## DATA PROVIDED
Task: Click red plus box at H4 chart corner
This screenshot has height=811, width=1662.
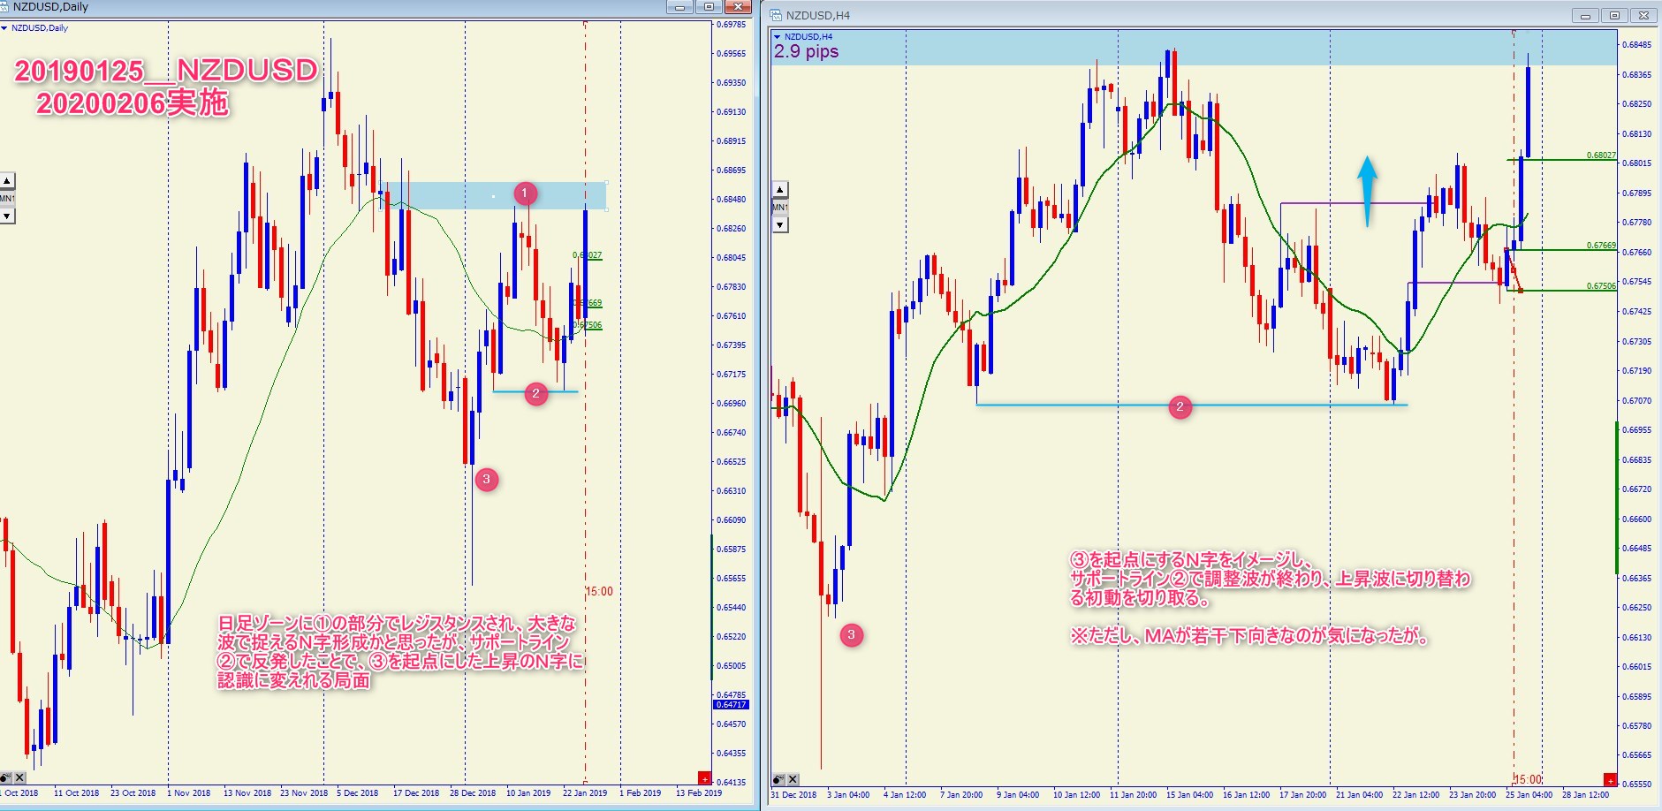Action: [1610, 780]
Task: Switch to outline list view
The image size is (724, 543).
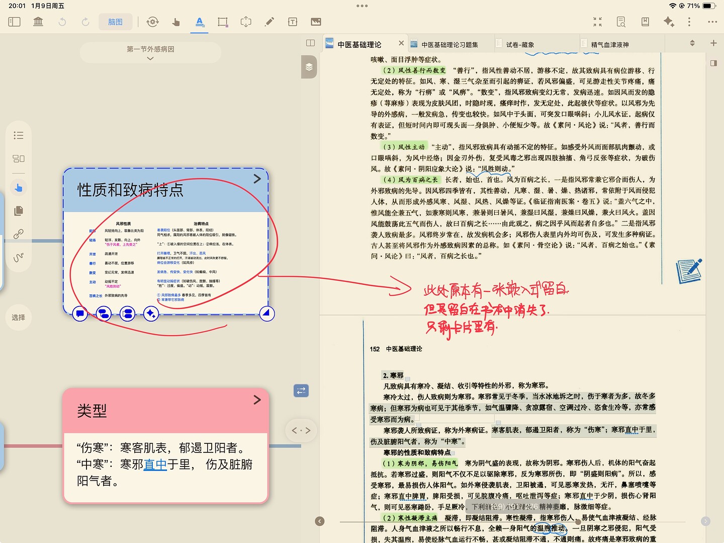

## WORK TO BE COMPLETED
Line by line, print the records exactly, leaving the pictures behind.

## FINAL ANSWER
Task: Click red plus box at H4 chart corner
This screenshot has height=811, width=1662.
Action: [1610, 780]
Task: Switch to outline list view
The image size is (724, 543).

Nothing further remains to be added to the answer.